Items from a data source:
════════════════

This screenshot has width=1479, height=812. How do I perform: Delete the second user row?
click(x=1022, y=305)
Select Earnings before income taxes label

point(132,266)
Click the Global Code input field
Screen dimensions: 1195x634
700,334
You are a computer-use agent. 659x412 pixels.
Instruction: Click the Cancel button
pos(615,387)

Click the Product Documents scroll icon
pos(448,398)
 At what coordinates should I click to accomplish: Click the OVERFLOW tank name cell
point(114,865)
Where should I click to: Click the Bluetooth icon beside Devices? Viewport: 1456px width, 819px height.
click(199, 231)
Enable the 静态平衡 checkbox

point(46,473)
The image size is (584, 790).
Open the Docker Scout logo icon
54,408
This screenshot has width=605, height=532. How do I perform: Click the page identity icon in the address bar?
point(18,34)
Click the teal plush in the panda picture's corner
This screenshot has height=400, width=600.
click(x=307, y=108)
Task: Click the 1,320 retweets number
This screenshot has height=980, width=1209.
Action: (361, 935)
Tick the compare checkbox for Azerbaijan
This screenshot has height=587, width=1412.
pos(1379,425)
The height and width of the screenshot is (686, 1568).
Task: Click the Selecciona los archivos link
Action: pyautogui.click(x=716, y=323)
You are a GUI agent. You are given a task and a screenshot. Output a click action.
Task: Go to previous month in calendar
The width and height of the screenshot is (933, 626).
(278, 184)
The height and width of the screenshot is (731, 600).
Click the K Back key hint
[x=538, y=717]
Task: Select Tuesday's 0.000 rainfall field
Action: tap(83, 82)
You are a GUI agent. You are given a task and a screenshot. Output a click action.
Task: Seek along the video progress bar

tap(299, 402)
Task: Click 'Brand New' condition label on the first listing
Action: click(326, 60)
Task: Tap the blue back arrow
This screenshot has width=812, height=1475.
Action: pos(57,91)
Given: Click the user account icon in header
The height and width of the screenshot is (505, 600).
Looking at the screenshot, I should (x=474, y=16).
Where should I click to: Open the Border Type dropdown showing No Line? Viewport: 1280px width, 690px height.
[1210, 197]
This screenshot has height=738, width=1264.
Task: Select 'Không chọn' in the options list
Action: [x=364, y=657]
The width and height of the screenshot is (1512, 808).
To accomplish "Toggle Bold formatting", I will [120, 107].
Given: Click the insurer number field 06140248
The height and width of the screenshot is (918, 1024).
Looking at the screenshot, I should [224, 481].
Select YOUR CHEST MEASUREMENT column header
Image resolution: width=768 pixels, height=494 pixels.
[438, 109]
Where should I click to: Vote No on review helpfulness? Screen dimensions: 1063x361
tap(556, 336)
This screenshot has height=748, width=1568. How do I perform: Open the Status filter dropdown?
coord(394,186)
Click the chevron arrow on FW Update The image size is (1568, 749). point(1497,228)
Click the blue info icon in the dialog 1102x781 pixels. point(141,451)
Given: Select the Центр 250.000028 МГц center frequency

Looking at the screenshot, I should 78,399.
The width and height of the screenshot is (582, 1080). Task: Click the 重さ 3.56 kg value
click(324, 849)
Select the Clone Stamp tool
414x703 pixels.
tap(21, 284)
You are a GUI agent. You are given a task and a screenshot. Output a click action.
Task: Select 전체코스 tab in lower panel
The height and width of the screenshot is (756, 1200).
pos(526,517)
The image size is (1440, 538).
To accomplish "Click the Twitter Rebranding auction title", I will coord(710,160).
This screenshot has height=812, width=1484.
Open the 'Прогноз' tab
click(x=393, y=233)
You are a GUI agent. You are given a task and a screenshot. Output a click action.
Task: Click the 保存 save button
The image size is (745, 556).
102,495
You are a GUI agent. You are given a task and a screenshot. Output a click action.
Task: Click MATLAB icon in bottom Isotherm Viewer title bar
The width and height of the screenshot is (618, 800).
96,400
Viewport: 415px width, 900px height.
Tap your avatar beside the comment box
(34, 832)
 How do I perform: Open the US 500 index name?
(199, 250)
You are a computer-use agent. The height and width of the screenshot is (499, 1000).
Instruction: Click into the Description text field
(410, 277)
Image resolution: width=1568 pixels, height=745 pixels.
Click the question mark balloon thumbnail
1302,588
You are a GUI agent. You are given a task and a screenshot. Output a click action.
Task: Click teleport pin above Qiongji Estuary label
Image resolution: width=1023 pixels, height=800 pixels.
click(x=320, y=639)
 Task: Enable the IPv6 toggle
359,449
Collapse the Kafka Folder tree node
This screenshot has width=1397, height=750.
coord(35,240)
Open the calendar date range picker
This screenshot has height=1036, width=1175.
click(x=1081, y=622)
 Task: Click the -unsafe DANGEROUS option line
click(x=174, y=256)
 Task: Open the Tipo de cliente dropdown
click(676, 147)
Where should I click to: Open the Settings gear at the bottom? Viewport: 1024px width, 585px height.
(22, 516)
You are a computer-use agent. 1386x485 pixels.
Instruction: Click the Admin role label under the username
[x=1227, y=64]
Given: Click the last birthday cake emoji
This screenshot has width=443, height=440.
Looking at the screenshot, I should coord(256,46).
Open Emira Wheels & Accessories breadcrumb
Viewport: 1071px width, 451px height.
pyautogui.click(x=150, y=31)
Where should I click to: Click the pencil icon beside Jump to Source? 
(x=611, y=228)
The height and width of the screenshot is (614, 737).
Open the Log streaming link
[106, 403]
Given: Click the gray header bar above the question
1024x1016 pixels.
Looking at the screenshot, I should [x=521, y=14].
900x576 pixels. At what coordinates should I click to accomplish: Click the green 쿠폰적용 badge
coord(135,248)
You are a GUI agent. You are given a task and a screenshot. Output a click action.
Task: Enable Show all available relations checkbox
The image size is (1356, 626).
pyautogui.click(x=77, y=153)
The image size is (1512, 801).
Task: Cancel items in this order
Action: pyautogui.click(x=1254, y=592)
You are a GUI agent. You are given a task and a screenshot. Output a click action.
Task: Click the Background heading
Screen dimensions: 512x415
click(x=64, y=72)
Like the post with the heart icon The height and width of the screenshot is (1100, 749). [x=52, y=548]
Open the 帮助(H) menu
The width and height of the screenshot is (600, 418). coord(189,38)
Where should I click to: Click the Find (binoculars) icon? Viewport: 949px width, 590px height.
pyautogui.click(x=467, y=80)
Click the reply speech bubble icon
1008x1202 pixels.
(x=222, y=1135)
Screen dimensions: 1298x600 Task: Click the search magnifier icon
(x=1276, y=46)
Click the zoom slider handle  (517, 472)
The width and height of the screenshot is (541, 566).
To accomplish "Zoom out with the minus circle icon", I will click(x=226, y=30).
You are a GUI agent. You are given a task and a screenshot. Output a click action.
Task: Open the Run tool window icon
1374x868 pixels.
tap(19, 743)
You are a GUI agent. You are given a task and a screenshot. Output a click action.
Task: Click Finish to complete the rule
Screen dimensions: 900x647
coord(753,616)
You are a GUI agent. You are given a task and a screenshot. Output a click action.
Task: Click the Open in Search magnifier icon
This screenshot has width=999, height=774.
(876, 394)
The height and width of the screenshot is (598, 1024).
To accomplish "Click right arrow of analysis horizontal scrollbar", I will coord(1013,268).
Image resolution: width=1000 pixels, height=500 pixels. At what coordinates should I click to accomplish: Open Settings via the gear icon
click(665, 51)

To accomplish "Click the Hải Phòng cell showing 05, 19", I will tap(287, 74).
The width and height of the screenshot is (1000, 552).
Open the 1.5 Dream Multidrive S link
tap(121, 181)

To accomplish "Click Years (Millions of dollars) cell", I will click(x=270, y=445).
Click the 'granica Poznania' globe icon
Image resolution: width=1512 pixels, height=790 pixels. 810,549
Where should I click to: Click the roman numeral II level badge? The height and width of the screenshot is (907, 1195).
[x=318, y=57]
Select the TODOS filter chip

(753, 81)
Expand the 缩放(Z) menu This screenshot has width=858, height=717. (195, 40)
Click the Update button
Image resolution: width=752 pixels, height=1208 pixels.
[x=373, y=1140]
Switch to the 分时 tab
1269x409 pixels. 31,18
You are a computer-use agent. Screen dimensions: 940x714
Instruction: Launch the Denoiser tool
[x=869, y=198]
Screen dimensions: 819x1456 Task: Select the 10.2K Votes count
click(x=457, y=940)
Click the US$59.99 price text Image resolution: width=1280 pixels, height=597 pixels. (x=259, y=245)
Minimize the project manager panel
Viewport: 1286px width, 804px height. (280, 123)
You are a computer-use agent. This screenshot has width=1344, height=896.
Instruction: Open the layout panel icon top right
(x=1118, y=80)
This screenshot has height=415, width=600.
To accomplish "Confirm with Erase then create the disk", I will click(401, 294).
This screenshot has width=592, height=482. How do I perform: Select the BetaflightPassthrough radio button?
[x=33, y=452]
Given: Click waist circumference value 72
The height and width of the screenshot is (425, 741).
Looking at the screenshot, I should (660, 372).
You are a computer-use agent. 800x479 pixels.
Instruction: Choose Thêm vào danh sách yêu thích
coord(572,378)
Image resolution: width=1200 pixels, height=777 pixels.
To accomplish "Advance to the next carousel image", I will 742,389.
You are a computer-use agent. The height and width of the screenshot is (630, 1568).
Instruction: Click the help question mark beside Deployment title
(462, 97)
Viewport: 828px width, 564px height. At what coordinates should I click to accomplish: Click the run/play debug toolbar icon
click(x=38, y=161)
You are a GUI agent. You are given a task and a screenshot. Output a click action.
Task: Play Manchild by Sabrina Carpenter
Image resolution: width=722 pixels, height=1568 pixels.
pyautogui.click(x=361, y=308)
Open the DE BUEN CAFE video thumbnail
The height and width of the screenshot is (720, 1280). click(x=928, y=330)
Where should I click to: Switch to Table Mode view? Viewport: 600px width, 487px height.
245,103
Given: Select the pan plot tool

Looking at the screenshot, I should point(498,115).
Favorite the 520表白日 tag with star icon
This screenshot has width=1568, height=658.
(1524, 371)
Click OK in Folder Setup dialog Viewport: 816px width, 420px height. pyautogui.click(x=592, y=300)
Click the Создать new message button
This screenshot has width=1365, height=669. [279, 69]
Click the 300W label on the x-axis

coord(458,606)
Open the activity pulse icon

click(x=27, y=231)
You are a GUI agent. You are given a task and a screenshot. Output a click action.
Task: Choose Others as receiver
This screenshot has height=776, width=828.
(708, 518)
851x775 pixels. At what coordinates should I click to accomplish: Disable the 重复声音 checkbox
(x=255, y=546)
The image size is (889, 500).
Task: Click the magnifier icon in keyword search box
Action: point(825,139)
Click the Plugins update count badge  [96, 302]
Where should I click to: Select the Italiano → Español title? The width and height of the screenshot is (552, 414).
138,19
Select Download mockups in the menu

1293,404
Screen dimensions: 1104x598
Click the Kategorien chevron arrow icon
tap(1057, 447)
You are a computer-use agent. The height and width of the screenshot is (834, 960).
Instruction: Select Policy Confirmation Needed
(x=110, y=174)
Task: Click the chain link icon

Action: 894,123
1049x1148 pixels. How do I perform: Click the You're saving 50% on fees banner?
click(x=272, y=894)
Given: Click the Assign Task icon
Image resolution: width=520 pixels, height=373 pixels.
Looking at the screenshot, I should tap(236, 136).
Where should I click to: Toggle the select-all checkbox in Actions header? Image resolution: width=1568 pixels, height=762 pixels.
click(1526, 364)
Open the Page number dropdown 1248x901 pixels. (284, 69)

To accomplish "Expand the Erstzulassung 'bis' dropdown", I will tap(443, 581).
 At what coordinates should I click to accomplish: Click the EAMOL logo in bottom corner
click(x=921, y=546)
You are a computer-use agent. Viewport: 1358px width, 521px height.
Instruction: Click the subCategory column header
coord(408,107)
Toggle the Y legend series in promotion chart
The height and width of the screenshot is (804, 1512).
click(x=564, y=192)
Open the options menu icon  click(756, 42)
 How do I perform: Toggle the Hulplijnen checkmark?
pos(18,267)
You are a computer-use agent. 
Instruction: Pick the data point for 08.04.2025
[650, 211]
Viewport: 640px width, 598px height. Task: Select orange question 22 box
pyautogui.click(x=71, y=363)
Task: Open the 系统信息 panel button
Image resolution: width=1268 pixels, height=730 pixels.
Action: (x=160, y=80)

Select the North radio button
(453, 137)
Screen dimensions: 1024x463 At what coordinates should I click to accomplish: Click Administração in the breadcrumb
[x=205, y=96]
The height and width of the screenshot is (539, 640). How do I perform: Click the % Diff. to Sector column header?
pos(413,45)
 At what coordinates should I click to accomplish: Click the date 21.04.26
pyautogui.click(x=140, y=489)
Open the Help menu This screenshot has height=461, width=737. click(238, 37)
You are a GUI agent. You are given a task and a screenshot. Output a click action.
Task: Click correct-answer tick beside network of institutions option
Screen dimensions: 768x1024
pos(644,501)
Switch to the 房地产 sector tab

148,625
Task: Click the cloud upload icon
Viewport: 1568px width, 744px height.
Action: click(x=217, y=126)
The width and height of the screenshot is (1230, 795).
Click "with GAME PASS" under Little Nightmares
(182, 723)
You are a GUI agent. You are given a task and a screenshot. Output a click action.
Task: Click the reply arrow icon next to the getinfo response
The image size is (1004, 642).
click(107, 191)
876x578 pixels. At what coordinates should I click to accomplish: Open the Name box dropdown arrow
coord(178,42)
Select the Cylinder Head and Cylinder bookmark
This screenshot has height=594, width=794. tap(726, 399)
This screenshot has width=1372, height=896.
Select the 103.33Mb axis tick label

════════════════

* Description of the task *
Among the lines above, the ones holding the word "next" must be counted; only that count is to be given.

* Reply *
2